13. A pharmaceutical composition comprising the polypeptide of claim 1 in conjunction with a suitable pharmaceutical carrier.

14. A purified antibody which specifically binds to the polypeptide of claim 1.

15. A purified agonist of the polypeptide of claim 1.

16. A purified antagonist of the polypeptide of claim 1.

17. A method for treating or preventing a neoplastic disorder, the method comprising administering to a subject in need of such treatment an effective amount of the antagonist of claim 16.

18. A method for treating or preventing an immunological disorder, the method comprising administering to a subject in need of such treatment an effective amount of the antagonist of claim 16.

19. A method for treating or preventing a reproductive disorder, the method comprising administering to a subject in need of such treatment an effective amount of the antagonist of claim 16.

20. A method for treating or preventing a gastrointestinal disorder, the method comprising administering to a subject in need of such treatment an effective amount of the antagonist of claim 16.

21. A method for treating or preventing a nervous disorder, the method comprising administering to a subject in need of such treatment an effective amount of the antagonist of claim 16.

22. A method for treating or preventing a smooth muscle disorder, the method comprising administering to a subject in need of such treatment an effective amount of the antagonist of claim 16.

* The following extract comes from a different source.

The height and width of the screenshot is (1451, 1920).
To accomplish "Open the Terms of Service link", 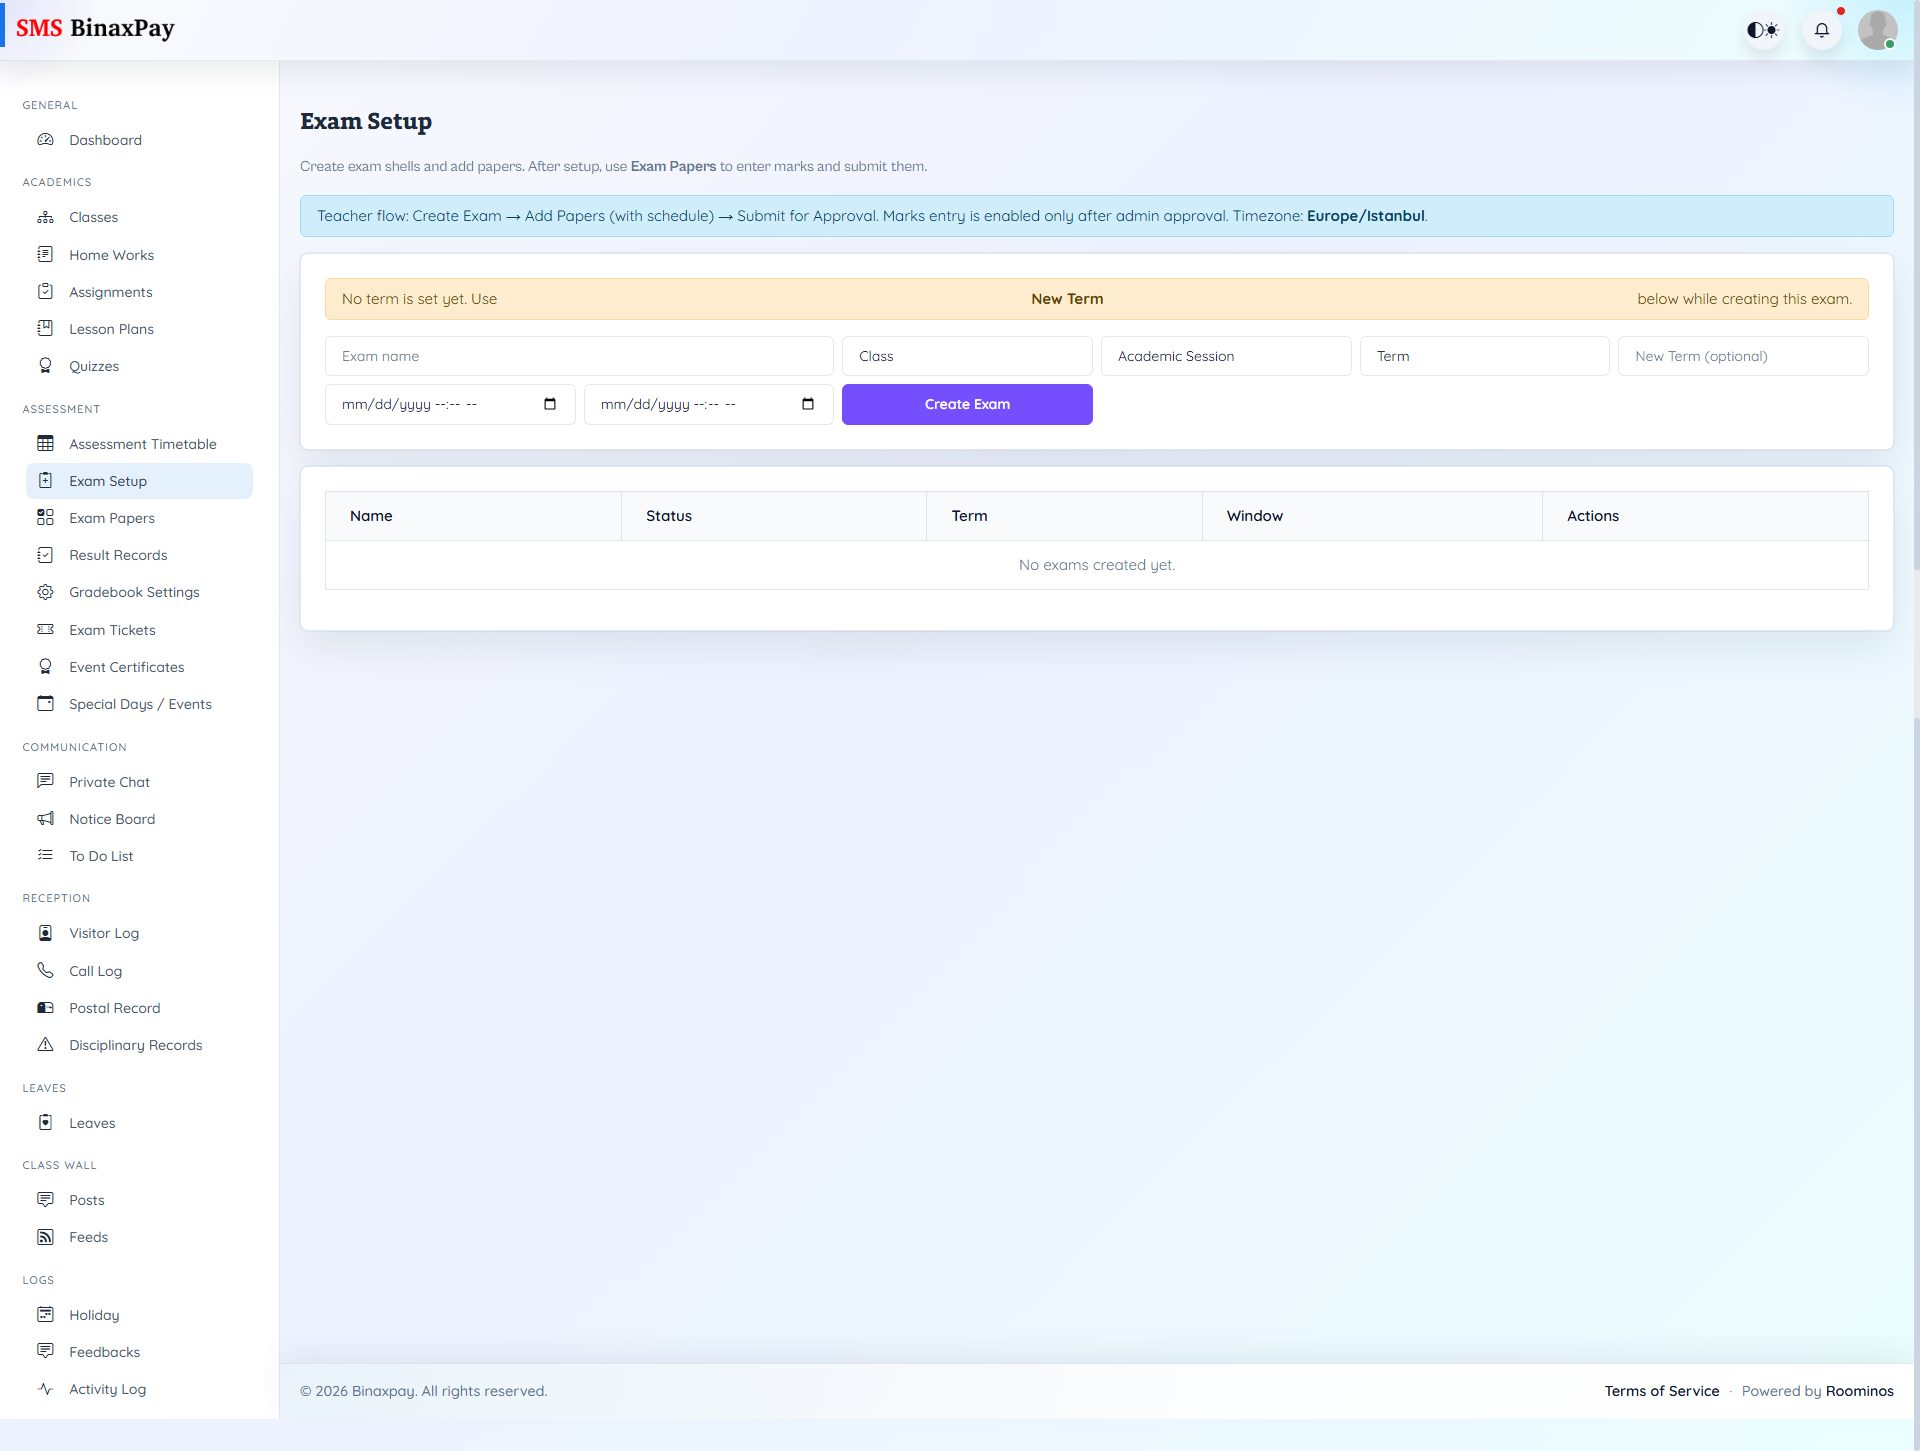I will tap(1661, 1390).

23. A method for treating or preventing a musculoskeletal disorder, the method comprising administering to a subject in need of such treatment an effective amount of the antagonist of claim 16.

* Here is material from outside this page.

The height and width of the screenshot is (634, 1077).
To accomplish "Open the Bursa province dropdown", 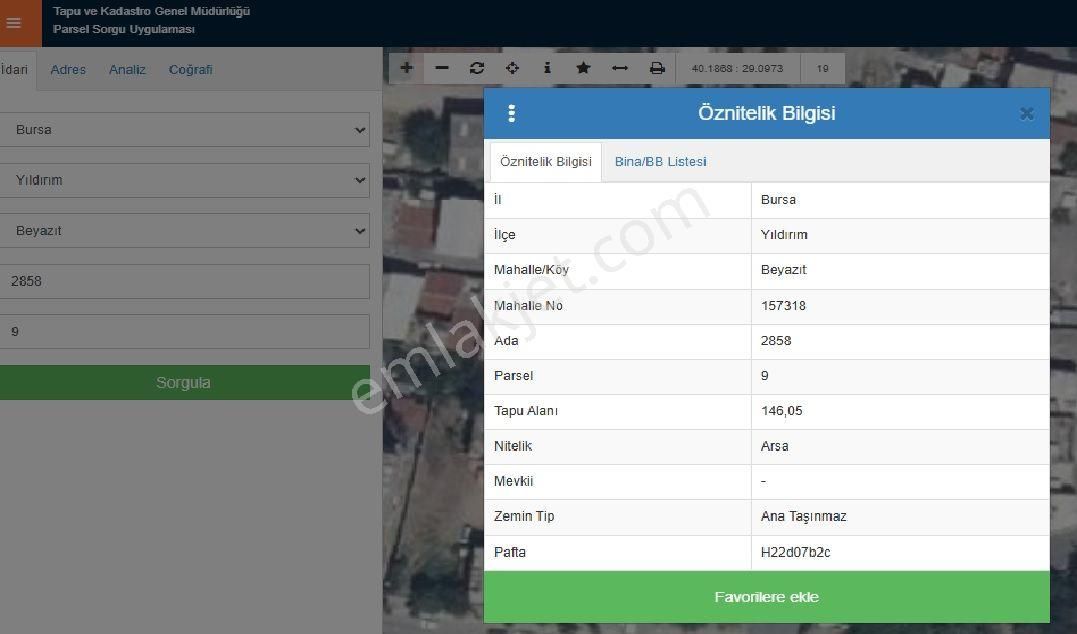I will coord(184,129).
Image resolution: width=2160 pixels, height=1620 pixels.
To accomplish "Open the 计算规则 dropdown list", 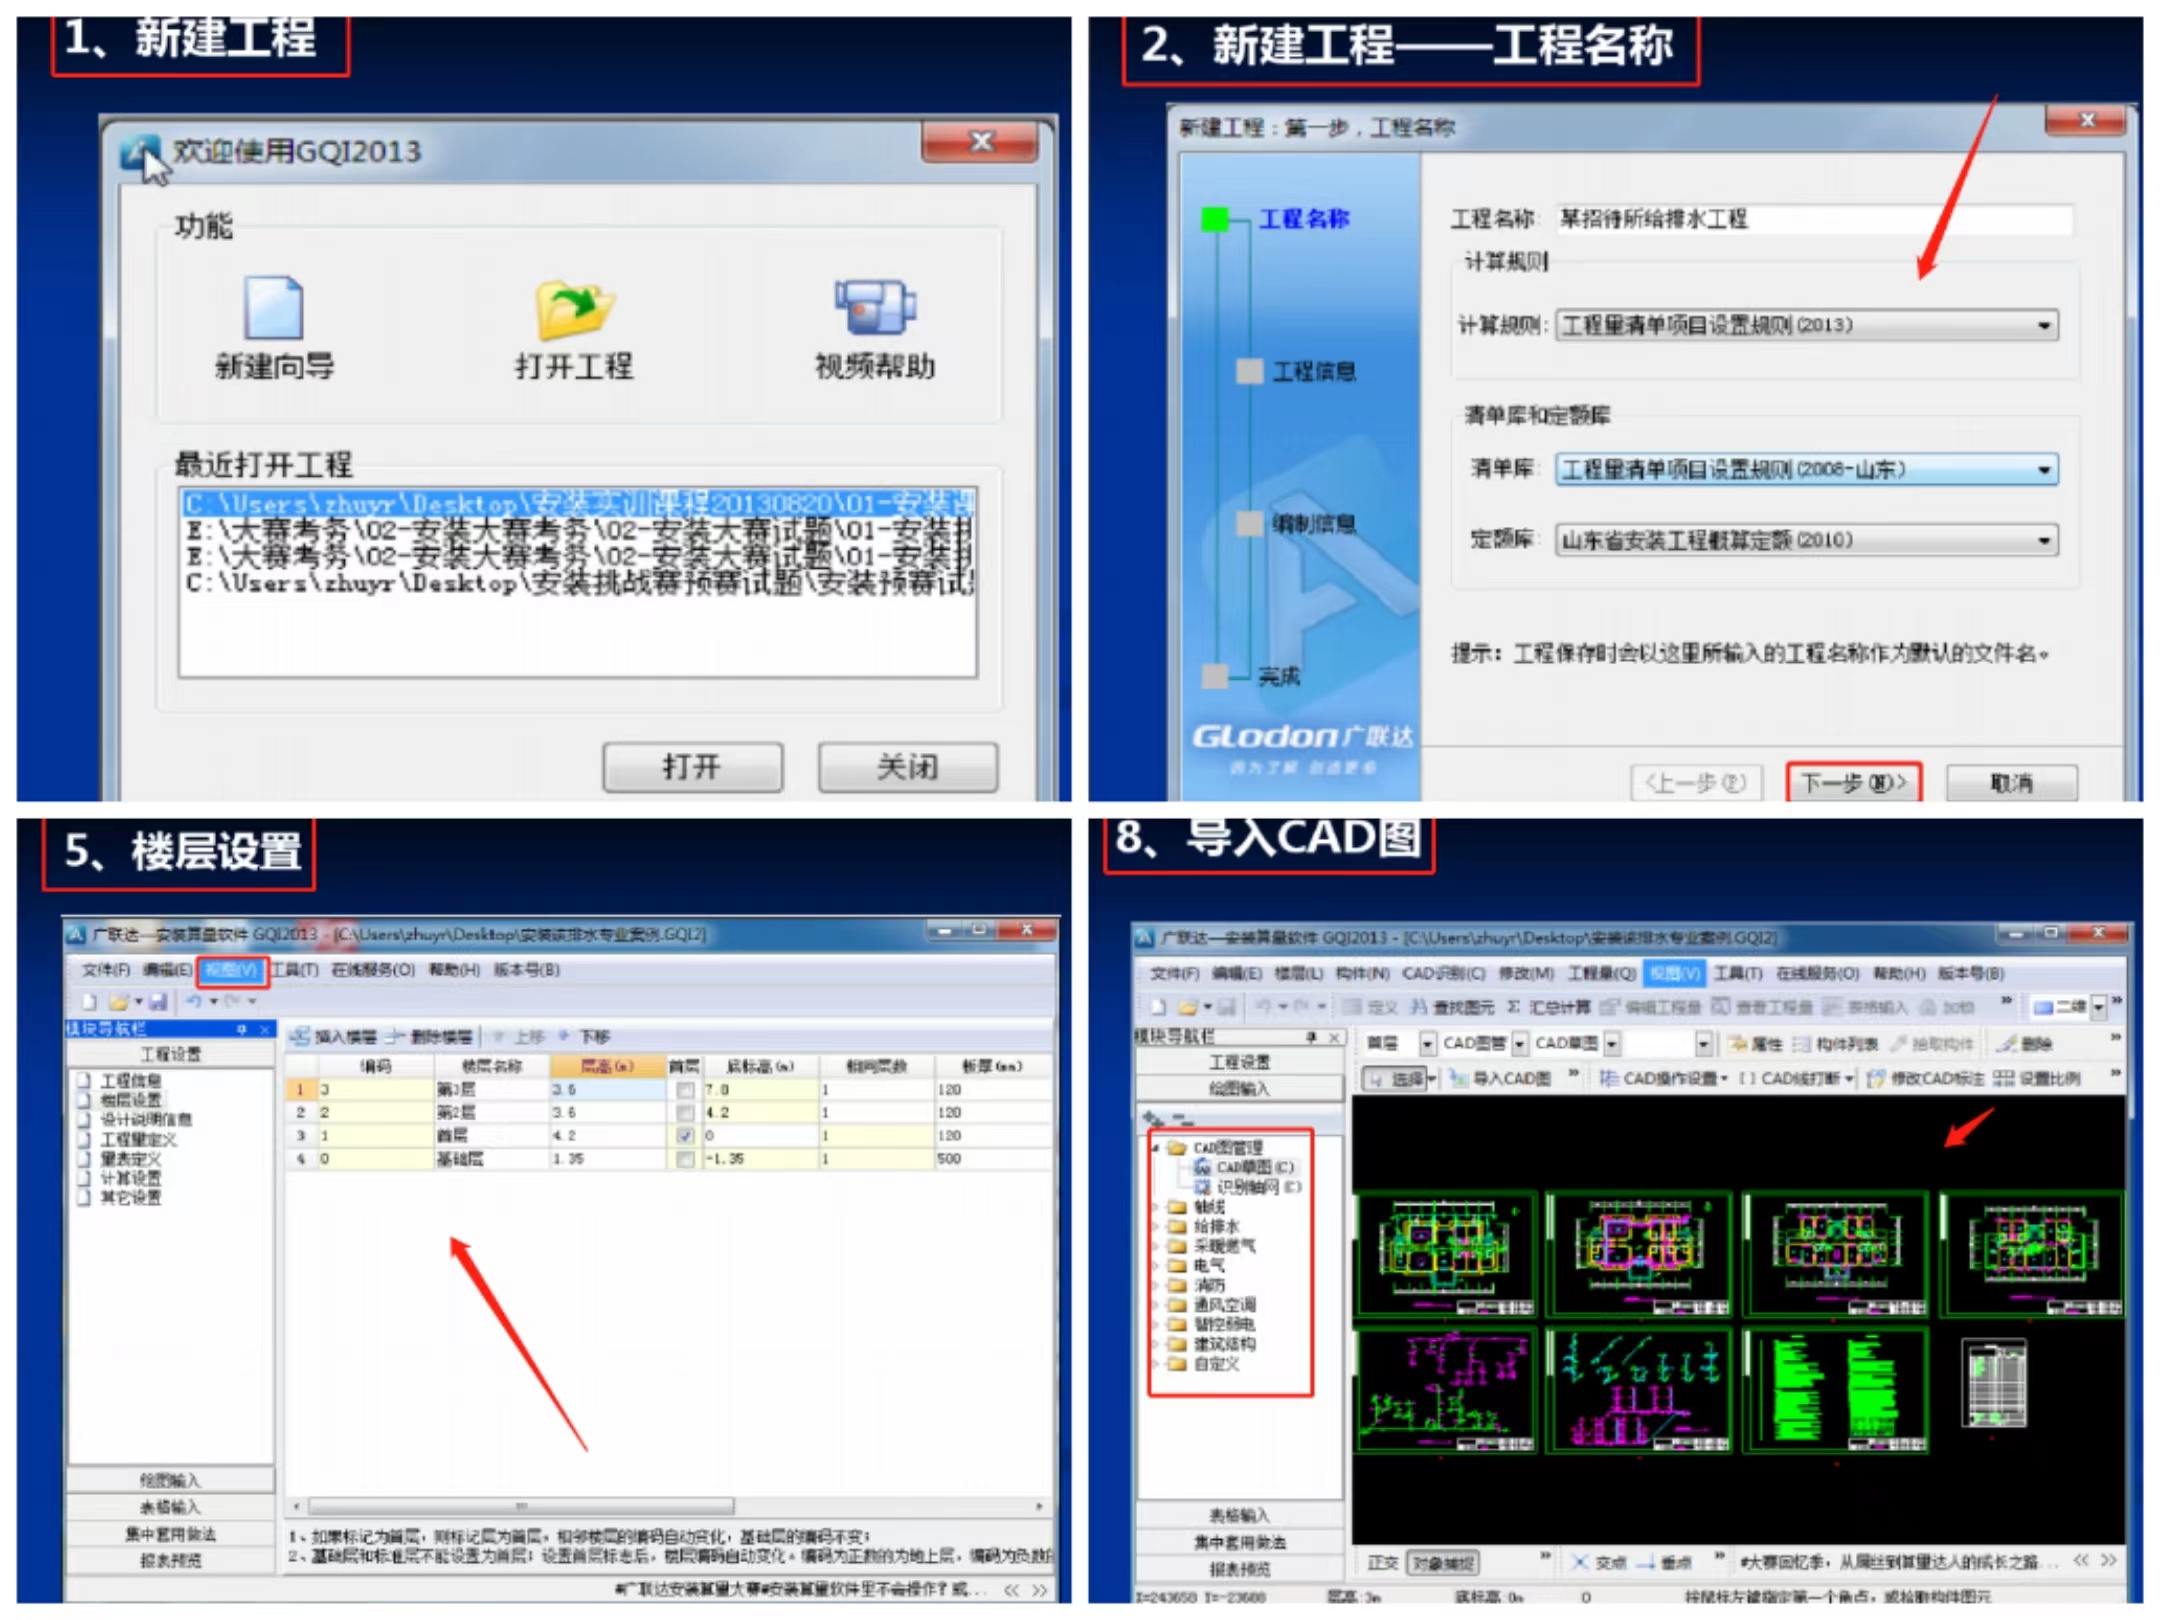I will (2044, 326).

24. A method for detecting a polynucleotide encoding the polypeptide comprising the amino acid sequence selected from the group consisting of SEQ
ID NO:1, SEQ ID NO:2, SEQ ID NO:3, SEQ ID NO:4, SEQ ID NO:5, SEQ ID NO:6, SEQ ID NO:7, SEQ ID NO:8, SEQ ID NO:9, SEQ ID NO:10, SEQ ID NO:11, SEQ ID NO:12, SEQ ID
NO:13, SEQ ID NO:14, SEQ ID NO:15, SEQ ID NO:16, and fragments thereof in a biological sample, the method comprising the steps of:
(a) hybridizing the polynucleotide of claim 6 to at least one of the nucleic acids in the biological sample, thereby forming a hybridization complex;
and (b) detecting the hybridization complex, wherein the presence of the hybridization complex correlates with the presence of the polynucleotide encoding the polypeptide in the biological sample.

25. The method of claim 24 wherein the nucleic acids of the biological sample are amplified by the polymerase chain reaction prior to the hybridizing step.